WILK I ZAJĄC NA TROPIE PRZYGÓD, DŹWIĘKÓW, SMAKÓW - CZYLI ZAPISKI Z WIELOMIESIĘCZNEJ WĘDRÓWKI PO KRAJACH BYŁEGO ZSRR ________________________________________________________________________________________________________________________________________________

16 września 2012

KIJOWIANIE UCZCILI ROCZNICĘ ZABÓJSTWA GEORGIJA GONGADZE

Dzisiaj wieczorem na centralnym placu Kijowa – Majdanie Nezałeżnosti (Plac Niepodległości, Майдан Незалежностi), zebrało się ponad sto osób, aby uczcić 12-tą rocznicę tragicznej śmierci Georgija Gongadze i 63 innych dziennikarzy, zamordowanych na przestrzeni niepodległych lat Ukrainy.

Georgij Gongadze był ukraińskim dziennikarzem gruzińskiego pochodzenia, założycielem i redaktorem głównym internetowej gazety “Ukraińska Prawda”, w której otwarcie krytykował przeżarte korupcją władze i brak wolności słowa na Ukrainie. Zaginął we wrześniu 2000 roku. Dwa miesiące później pozbawione głowy ciało znaleziono w lesie niedaleko Białej Cerkwi.

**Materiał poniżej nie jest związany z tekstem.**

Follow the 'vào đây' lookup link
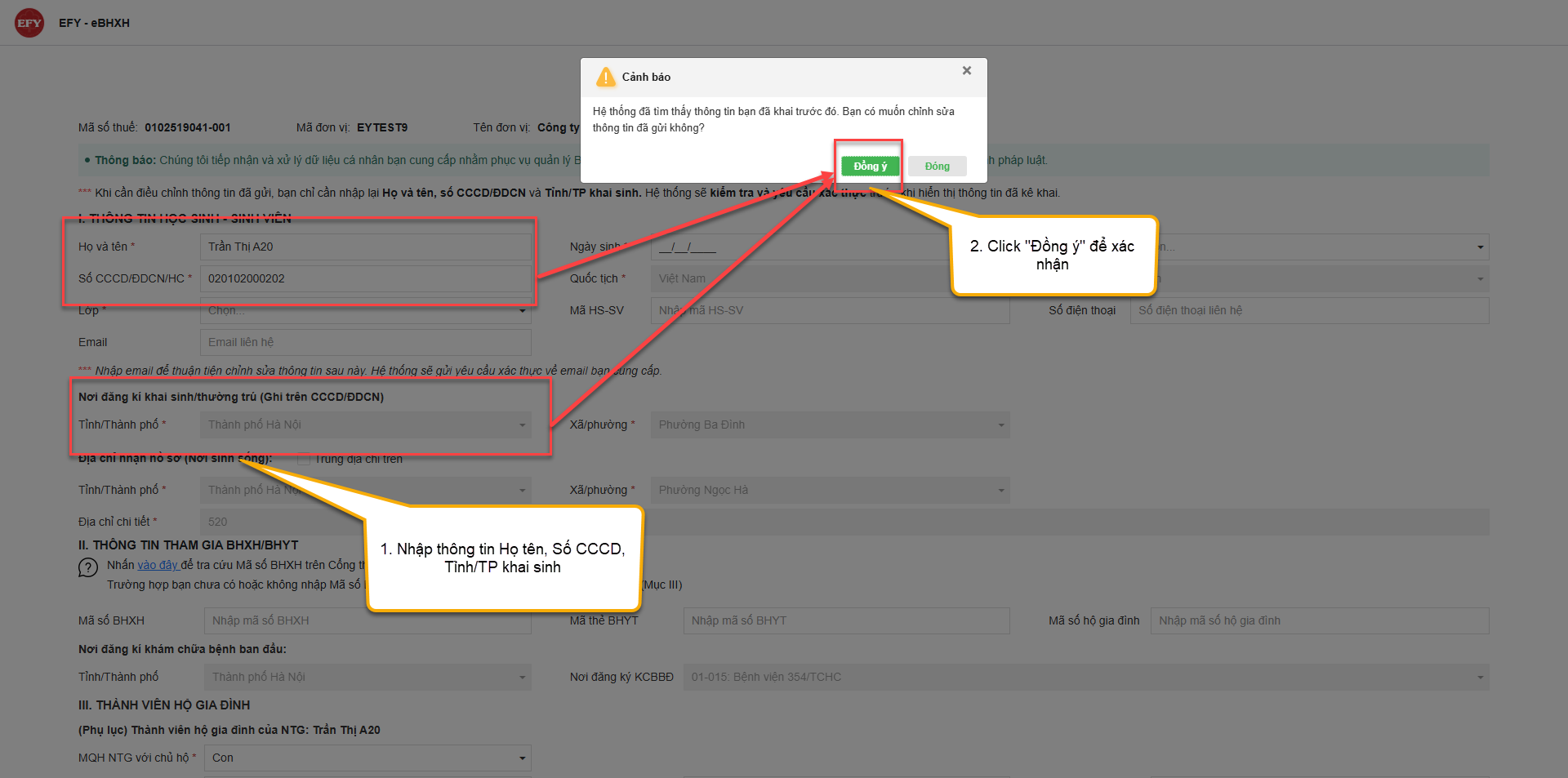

Śmierć dziennikarza wywołała falę protestów przeciwko ówczesnemu prezydentowi Leonidowi Kuczmie. Ujawnienie przez majora Mykołę Melnyczenkę (były oficer służby bezpieczeństwa i ochroniarz Kuczmy) taśm z podsłuchu w gabinecie prezydenckim wywołało skandal polityczny pod nazwą afery kasetowej. W nagranej rozmowie Kuczmy z szefem prezydenckiej administracji Wołodymyrem Łytwynem prezydent sugeruje pozbycie się dziennikarza. Kuczma kategorycznie zaprzeczył jakoby on był zleceniodawcą zabójstwa, a sprawę toczącą się przeciw niemu w sądzie szybko zamknięto. W dniu, w którym w sprawie Gongadzego miał zeznawać szef MSW Jurij Krawczenko, znaleziono go martwego z bronią w ręku w jego domu. W 2005 roku trzech byłych pracowników ukraińskiego MSW - Walerij Kostenko, Nikołaj Protasow i Ołeksandr Popowycz, usłyszało zarzuty i otrzymało kilkunastoletnie wyroki. W 2009 roku dołączył do nich Ołeksij Pukacz, który miał tą trójką dowodzić. Wiele osób uważa, że prawdziwi zleceniodawcy morderstwa nie zostali ukarani.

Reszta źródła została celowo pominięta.